4. Where Can an IRB Register? (Proposed § 56.106(d))
Proposed § 56.106(d) would direct IRBs to register at a specific Internet address (which FDA will provide when it issues any final rule) or, if an IRB lacks the ability to register electronically, to send its registration information to a specific mail address (which FDA will provide in a final rule). Although electronic registration may be easier and faster than written registration, FDA cannot determine how widespread Internet access is among IRBs. Thus, the agency will allow for written registration as an alternative to electronic registration, but invites comment on whether it should discontinue written IRB registration procedures after some time period has elapsed.Start Printed Page 40559
5. How Does an IRB Revise Its Registration Information? (Proposed § 56.106(e))
Under proposed § 56.106(e), if an IRB's contact registration information changes, the IRB must revise its registration information within 90 days of the change. All information involving changes other than changes in an IRB contact or an IRB chairperson only need to be updated at the time of the 3- year renewal under proposed § 56.106(c). For example, if an IRB selects a new chairperson, the IRB would, under proposed § 56.106(e), revise its registration information within 90 days of the new chairperson's selection. If an IRB reviews new types of FDA-regulated products, the IRB, under proposed § 56.106(e), would revise its registration information to reflect this change within 30 days.
Proposed § 56.106(e) would also consider an IRB's decision to disband or stop reviewing clinical investigations regulated by FDA to be a change that must be reported. Requiring IRBs to report when they have disbanded or stopped reviewing clinical investigations regulated by FDA will enable FDA to stop sending educational information to the IRB and also forego inspecting the IRB.
Revised registration information would be submitted electronically at the Internet address (which FDA will identify by the time it issues a final rule). If an IRB lacks Internet access, it would submit any revised registration information, in writing, to a specific mail address (which FDA will identify by the time it issues a final rule).
6. What Happens if an IRB Does Not Register?
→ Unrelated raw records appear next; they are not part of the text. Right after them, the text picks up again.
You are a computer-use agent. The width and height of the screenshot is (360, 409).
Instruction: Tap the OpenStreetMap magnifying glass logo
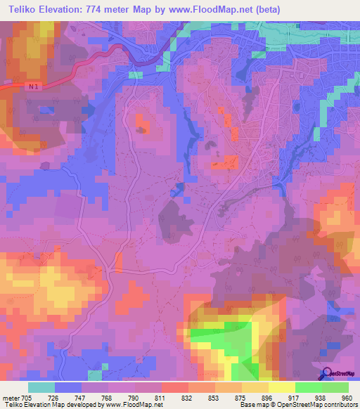pos(326,375)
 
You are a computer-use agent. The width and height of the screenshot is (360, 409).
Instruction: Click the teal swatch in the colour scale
pos(41,387)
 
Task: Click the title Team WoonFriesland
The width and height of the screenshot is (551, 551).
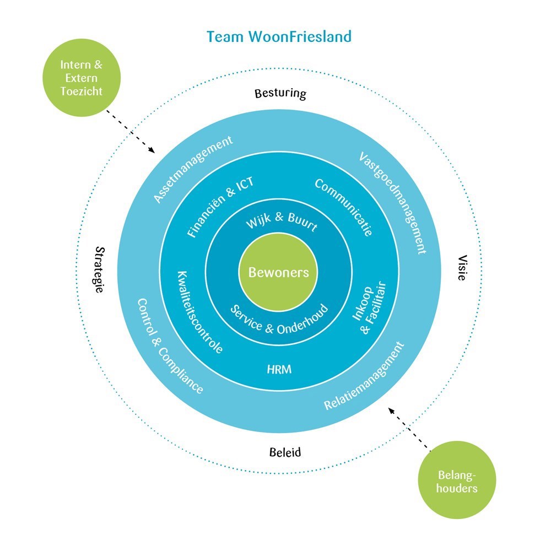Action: point(279,37)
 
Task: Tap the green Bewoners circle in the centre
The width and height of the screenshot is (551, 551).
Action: point(278,272)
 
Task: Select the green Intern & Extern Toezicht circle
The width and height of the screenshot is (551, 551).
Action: point(82,79)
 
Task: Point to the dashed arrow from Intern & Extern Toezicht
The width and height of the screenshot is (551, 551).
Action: point(130,131)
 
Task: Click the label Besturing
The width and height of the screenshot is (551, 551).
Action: point(280,93)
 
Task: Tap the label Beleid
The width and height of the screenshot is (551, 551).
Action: point(285,452)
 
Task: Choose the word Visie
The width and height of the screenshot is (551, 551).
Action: point(461,268)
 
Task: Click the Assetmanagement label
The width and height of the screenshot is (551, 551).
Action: point(192,169)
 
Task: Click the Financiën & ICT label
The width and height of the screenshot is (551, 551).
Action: point(220,207)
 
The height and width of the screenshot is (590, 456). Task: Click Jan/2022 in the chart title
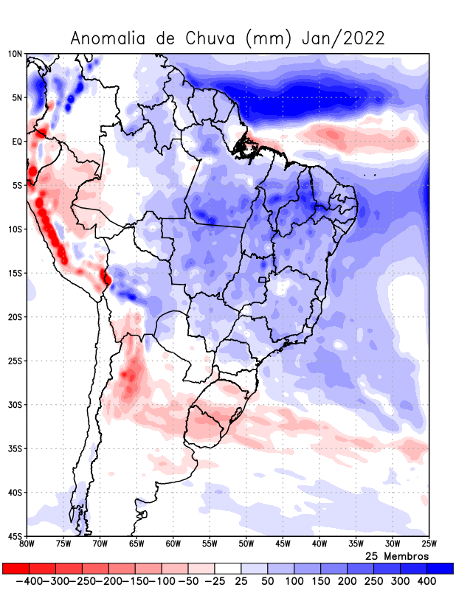click(x=343, y=38)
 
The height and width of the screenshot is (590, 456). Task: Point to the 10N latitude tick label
click(x=15, y=54)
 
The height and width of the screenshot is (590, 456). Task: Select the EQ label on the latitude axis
click(x=17, y=142)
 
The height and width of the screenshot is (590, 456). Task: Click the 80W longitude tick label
click(x=27, y=544)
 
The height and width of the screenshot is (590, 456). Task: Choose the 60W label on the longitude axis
click(x=173, y=544)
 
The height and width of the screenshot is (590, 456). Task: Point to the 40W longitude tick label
click(x=319, y=544)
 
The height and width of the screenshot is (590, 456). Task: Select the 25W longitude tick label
click(x=428, y=544)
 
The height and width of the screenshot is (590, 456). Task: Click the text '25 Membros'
click(x=396, y=555)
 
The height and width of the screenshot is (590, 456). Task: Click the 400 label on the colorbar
click(x=426, y=581)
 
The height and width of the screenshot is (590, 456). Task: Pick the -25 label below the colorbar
click(x=213, y=581)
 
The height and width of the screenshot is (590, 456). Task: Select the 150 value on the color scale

As stated earlier, requiring IRBs to register will help FDA send educational information to IRBs and identify IRBs for inspection. If sponsors of clinical investigations or marketing applications and investigators could use unregistered IRBs, those IRBs would not have had the benefit of receiving educational materials from FDA and would not have been identified on an FDA IRB registration list for future inspection. Therefore, to the extent that any existing FDA regulation requires a sponsor or investigator to comply with part 56 or to use an IRB that complies with part 56, FDA will consider sponsors and investigators using an unregistered IRB to be in conflict with their regulatory obligations. For example, the IND regulations in § 312.66 (21 CFR § 312.66), require an investigator to use an IRB that complies with part 56. If the investigator uses an unregistered IRB, FDA would consider the sponsor or investigator to be in violation of its obligations under § 312.66. (See also § 312.53(c)(1)(vii) (IND sponsor must obtain a commitment by the investigator that an IRB that complies with part 56 will be responsible for the initial and continuing review and approval of the clinical investigation); 21 CFR 361.1(d)(5) (investigators studying radioactive drugs must obtain review and approval by an IRB that complies with part 56); § 812.42 (21 CFR 812.42) (sponsor shall not begin a device investigation until an IRB and FDA have approved the application or supplemental application relating to the investigation); § 812.60 (IRB reviewing and approving device investigations must comply with part 56 in all respects)). An IRB that refuses to register may be subject to administrative action for noncompliance (see, e.g., §§ 56.120, 56.121, and 56.124). FDA believes that the proposed registration requirement is both simple and straightforward and beneficial to IRBs, so the agency does not expect that many IRBs will refuse or fail to register.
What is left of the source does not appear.